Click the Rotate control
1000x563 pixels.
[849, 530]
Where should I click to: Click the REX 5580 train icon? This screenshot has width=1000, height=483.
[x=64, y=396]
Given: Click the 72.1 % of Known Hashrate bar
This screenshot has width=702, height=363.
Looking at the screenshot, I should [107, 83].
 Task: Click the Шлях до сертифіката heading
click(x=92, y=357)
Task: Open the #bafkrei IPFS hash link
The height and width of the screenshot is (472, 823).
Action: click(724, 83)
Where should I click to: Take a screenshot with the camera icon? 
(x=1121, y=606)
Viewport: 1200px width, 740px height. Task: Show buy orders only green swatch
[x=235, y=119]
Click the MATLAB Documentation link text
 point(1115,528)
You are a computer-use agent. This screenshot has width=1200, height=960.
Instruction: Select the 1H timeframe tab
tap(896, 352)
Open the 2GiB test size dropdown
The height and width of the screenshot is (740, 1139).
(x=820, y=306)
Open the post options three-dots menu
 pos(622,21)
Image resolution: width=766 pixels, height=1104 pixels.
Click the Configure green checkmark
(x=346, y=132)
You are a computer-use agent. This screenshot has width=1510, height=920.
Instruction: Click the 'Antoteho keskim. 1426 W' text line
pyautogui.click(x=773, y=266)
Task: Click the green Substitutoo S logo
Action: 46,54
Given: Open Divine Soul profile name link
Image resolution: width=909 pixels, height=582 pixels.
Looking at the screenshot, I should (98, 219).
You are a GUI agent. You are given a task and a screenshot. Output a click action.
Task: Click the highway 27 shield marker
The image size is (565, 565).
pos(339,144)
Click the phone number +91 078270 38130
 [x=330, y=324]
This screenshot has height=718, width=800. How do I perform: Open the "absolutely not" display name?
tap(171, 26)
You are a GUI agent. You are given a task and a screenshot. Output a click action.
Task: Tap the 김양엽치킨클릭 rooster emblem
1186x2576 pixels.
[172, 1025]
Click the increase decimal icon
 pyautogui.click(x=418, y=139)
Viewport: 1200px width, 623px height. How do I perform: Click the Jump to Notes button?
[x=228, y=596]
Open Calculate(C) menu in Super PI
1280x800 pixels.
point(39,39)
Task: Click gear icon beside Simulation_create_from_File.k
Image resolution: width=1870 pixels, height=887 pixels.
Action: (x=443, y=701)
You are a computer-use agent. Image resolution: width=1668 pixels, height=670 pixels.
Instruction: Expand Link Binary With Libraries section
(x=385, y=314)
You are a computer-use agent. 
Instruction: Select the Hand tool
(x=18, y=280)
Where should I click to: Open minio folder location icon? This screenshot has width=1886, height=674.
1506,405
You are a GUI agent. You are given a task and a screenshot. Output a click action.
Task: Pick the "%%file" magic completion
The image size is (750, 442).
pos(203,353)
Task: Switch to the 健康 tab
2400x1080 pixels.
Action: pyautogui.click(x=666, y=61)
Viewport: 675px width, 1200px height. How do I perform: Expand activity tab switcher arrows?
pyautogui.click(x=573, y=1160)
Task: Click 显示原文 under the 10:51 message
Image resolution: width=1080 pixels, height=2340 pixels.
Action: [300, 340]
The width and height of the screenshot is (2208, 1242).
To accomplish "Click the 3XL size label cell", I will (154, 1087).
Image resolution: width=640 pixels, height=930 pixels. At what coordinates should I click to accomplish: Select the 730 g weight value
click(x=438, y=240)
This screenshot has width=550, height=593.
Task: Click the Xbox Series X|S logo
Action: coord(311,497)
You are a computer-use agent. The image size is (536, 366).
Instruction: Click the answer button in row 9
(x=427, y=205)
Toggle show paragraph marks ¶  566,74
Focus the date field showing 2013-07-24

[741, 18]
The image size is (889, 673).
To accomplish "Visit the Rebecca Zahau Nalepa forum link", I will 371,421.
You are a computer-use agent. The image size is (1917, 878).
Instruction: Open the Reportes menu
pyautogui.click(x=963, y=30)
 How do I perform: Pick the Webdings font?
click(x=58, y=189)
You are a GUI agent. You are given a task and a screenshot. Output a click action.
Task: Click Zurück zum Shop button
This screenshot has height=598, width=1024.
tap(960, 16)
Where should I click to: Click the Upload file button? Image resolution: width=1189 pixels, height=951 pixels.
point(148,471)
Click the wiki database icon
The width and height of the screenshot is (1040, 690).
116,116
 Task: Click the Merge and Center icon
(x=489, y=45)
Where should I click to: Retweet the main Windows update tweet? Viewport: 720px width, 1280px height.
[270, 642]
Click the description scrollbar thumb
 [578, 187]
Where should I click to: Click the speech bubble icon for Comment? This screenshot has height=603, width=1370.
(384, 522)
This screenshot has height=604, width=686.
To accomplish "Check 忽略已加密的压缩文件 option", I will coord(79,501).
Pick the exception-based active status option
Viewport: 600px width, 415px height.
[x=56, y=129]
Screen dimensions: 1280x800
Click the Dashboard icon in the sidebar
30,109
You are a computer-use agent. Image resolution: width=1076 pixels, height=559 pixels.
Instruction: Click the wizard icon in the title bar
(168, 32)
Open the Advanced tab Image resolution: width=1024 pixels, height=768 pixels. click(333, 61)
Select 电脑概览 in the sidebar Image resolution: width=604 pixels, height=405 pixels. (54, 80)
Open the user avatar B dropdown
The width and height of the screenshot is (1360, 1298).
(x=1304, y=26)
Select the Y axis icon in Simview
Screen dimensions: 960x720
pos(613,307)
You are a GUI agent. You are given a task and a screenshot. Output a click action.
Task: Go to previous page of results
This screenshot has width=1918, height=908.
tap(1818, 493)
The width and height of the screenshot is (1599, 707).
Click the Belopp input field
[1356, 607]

= = = = = = =

Prompt
An exact restatement of all the entries above is needed.

Output for this exercise
Click the Rotate control
1000x563 pixels.
[849, 530]
Where should I click to: Click the REX 5580 train icon? This screenshot has width=1000, height=483.
[x=64, y=396]
Given: Click the 72.1 % of Known Hashrate bar
This screenshot has width=702, height=363.
Looking at the screenshot, I should [107, 83].
 Task: Click the Шлях до сертифіката heading
click(x=92, y=357)
Task: Open the #bafkrei IPFS hash link
The height and width of the screenshot is (472, 823).
Action: click(724, 83)
Where should I click to: Take a screenshot with the camera icon? 
(x=1121, y=606)
Viewport: 1200px width, 740px height. Task: Show buy orders only green swatch
[x=235, y=119]
Click the MATLAB Documentation link text
 point(1115,528)
You are a computer-use agent. This screenshot has width=1200, height=960.
Instruction: Select the 1H timeframe tab
tap(896, 352)
Open the 2GiB test size dropdown
The height and width of the screenshot is (740, 1139).
(x=820, y=306)
Open the post options three-dots menu
 pos(622,21)
Image resolution: width=766 pixels, height=1104 pixels.
Click the Configure green checkmark
(x=346, y=132)
You are a computer-use agent. This screenshot has width=1510, height=920.
Instruction: Click the 'Antoteho keskim. 1426 W' text line
pyautogui.click(x=773, y=266)
Task: Click the green Substitutoo S logo
Action: 46,54
Given: Open Divine Soul profile name link
Image resolution: width=909 pixels, height=582 pixels.
Looking at the screenshot, I should (98, 219).
You are a GUI agent. You are given a task and a screenshot. Output a click action.
Task: Click the highway 27 shield marker
The image size is (565, 565).
pos(339,144)
Click the phone number +91 078270 38130
 [x=330, y=324]
This screenshot has height=718, width=800. How do I perform: Open the "absolutely not" display name?
tap(171, 26)
You are a GUI agent. You are given a task and a screenshot. Output a click action.
Task: Tap the 김양엽치킨클릭 rooster emblem
1186x2576 pixels.
[172, 1025]
Click the increase decimal icon
 pyautogui.click(x=418, y=139)
Viewport: 1200px width, 623px height. How do I perform: Click the Jump to Notes button?
[x=228, y=596]
Open Calculate(C) menu in Super PI
1280x800 pixels.
point(39,39)
Task: Click gear icon beside Simulation_create_from_File.k
Image resolution: width=1870 pixels, height=887 pixels.
Action: (x=443, y=701)
You are a computer-use agent. Image resolution: width=1668 pixels, height=670 pixels.
Instruction: Expand Link Binary With Libraries section
(x=385, y=314)
You are a computer-use agent. 
Instruction: Select the Hand tool
(x=18, y=280)
Where should I click to: Open minio folder location icon? This screenshot has width=1886, height=674.
1506,405
You are a GUI agent. You are given a task and a screenshot. Output a click action.
Task: Pick the "%%file" magic completion
The image size is (750, 442).
pos(203,353)
Task: Switch to the 健康 tab
2400x1080 pixels.
Action: pyautogui.click(x=666, y=61)
Viewport: 675px width, 1200px height. How do I perform: Expand activity tab switcher arrows?
pyautogui.click(x=573, y=1160)
Task: Click 显示原文 under the 10:51 message
Image resolution: width=1080 pixels, height=2340 pixels.
Action: [300, 340]
The width and height of the screenshot is (2208, 1242).
To accomplish "Click the 3XL size label cell", I will (154, 1087).
Image resolution: width=640 pixels, height=930 pixels. At what coordinates should I click to accomplish: Select the 730 g weight value
click(x=438, y=240)
This screenshot has width=550, height=593.
Task: Click the Xbox Series X|S logo
Action: coord(311,497)
You are a computer-use agent. The image size is (536, 366).
Instruction: Click the answer button in row 9
(x=427, y=205)
Toggle show paragraph marks ¶  566,74
Focus the date field showing 2013-07-24

[741, 18]
The image size is (889, 673).
To accomplish "Visit the Rebecca Zahau Nalepa forum link", I will 371,421.
You are a computer-use agent. The image size is (1917, 878).
Instruction: Open the Reportes menu
pyautogui.click(x=963, y=30)
 How do I perform: Pick the Webdings font?
click(x=58, y=189)
You are a GUI agent. You are given a task and a screenshot. Output a click action.
Task: Click Zurück zum Shop button
This screenshot has height=598, width=1024.
tap(960, 16)
Where should I click to: Click the Upload file button? Image resolution: width=1189 pixels, height=951 pixels.
point(148,471)
Click the wiki database icon
The width and height of the screenshot is (1040, 690).
116,116
 Task: Click the Merge and Center icon
(x=489, y=45)
Where should I click to: Retweet the main Windows update tweet? Viewport: 720px width, 1280px height.
[270, 642]
Click the description scrollbar thumb
 [578, 187]
Where should I click to: Click the speech bubble icon for Comment? This screenshot has height=603, width=1370.
(384, 522)
This screenshot has height=604, width=686.
To accomplish "Check 忽略已加密的压缩文件 option", I will coord(79,501).
Pick the exception-based active status option
Viewport: 600px width, 415px height.
[x=56, y=129]
Screen dimensions: 1280x800
Click the Dashboard icon in the sidebar
30,109
You are a computer-use agent. Image resolution: width=1076 pixels, height=559 pixels.
Instruction: Click the wizard icon in the title bar
(168, 32)
Open the Advanced tab Image resolution: width=1024 pixels, height=768 pixels. click(333, 61)
Select 电脑概览 in the sidebar Image resolution: width=604 pixels, height=405 pixels. (54, 80)
Open the user avatar B dropdown
The width and height of the screenshot is (1360, 1298).
(x=1304, y=26)
Select the Y axis icon in Simview
Screen dimensions: 960x720
pos(613,307)
You are a GUI agent. You are given a task and a screenshot. Output a click action.
Task: Go to previous page of results
This screenshot has width=1918, height=908.
tap(1818, 493)
The width and height of the screenshot is (1599, 707).
Click the Belopp input field
[1356, 607]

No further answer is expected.